═══ EXCERPT PROVIDED

Public tuberculosis (TB) clinics in urban Morocco.

Objective

Explore risk factors for TB treatment default and develop a prediction tool. Assess consequences of default, specifically risk for transmission or development of drug resistance.

Design

Case-control study comparing patients who defaulted from TB treatment and patients who completed it using quantitative methods and open-ended questions. Results were interpreted in light of health professionals’ perspectives from a parallel study. A predictive model and simple tool to identify patients at high risk of default were developed. Sputum from cases with pulmonary TB was collected for smear and drug susceptibility testing.

Results

91 cases and 186 controls enrolled. Independent risk factors for default included current smoking, retreatment, work interference with adherence, daily directly observed therapy, side effects, quick symptom resolution, and not knowing one’s treatment duration. Age >50 years, never smoking, and having friends who knew one’s diagnosis were protective. A simple scoring tool incorporating these factors was 82.4% sensitive and 87.6% specific for predicting default in this population. Clinicians and patients described additional contributors to default and suggested locally-relevant intervention targets. Among 89 cases with pulmonary TB, 71% had sputum that was smear positive for TB. Drug resistance was rare.

Conclusion

The causes of default from TB treatment were explored through synthesis of qualitative and quantitative data from patients and health professionals. A scoring tool with high sensitivity and specificity to predict default was developed. Prospective evaluation of this tool coupled with targeted interventions based on our findings is warranted. Of note, the risk of TB transmission from patients who default treatment to others is likely to be high. The commonly-feared risk of drug resistance, though, may be low; a larger study is required to confirm these findings.

Introduction

Tuberculosis (TB) remains a global health threat, with 8.6 million cases and 1.3 million TB-related deaths in 2012 [1]. One major obstacle to the control of TB is failure to complete the lengthy treatment of 6 or more months. Treatment default is defined by the World Health Organization (WHO) as treatment interruption of at least two months. Patients with pulmonary TB who default may have sputum samples that are smear positive for acid-fast bacilli (AFB), indicating high risk of transmission to others [2]. TB treatment default is also associated with an increased risk of mortality [3], [4].

Treatment default is complex and is influenced by patient, treatment, systems, and community-level factors that vary by setting [5][8]. Its effect on development of multi-drug resistant TB (MDR-TB) varies from 3–32% by country but is not well-understood, since most resistance surveillance programs only sample patients who return to care on their own rather than actively recovering patients for testing to avoid bias and because routine pre-treatment drug susceptibility testing (DST) is rarely done, making it impossible to determine if drug resistance existed before default or resulted from it [5][7]. To design effective programmatic interventions to address TB treatment default requires in-depth evaluations at the local level [9], [10]. In one interventional study, patients judged to be at high risk of default based on local risk factors received specialized services, and treatment completion improved markedly [11].

══════
═══ DATA EXTRACT

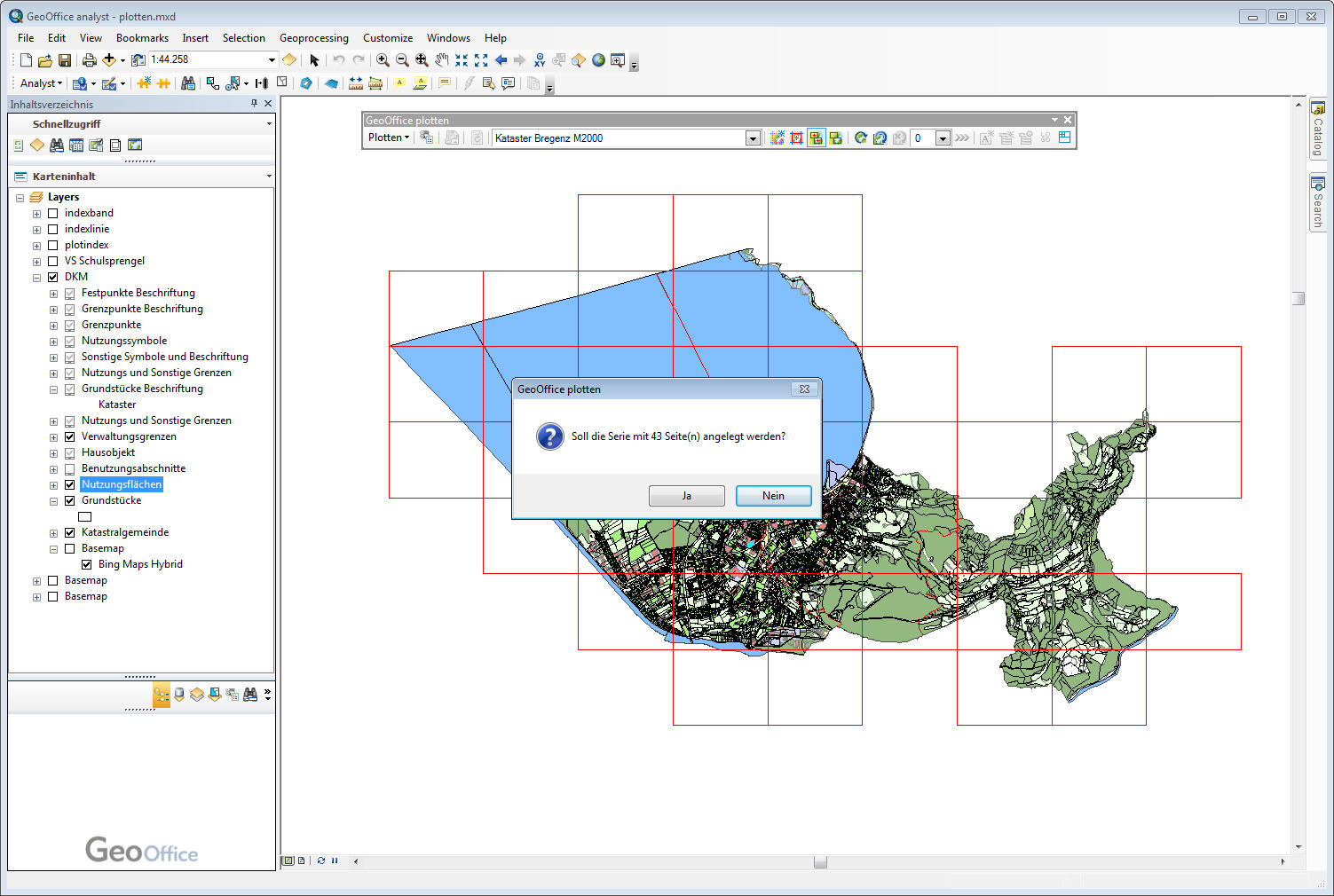This screenshot has height=896, width=1334.
Task: Open the Kataster Bregenz M2000 dropdown
Action: tap(753, 138)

══════

• _WHAT TO DO_
Answer these questions about the tuberculosis treatment default excerpt:
(a) How many cases and how many controls were enrolled?
(b) What sensitivity and specificity did the simple scoring tool reach for predicting default?
(c) How does the World Health Organization define treatment default?
Answer from the text alone, not from the data.

• _WRITTEN RESPONSE_
(a) 91 cases and 186 controls.
(b) It was 82.4% sensitive and 87.6% specific.
(c) As treatment interruption of at least two months.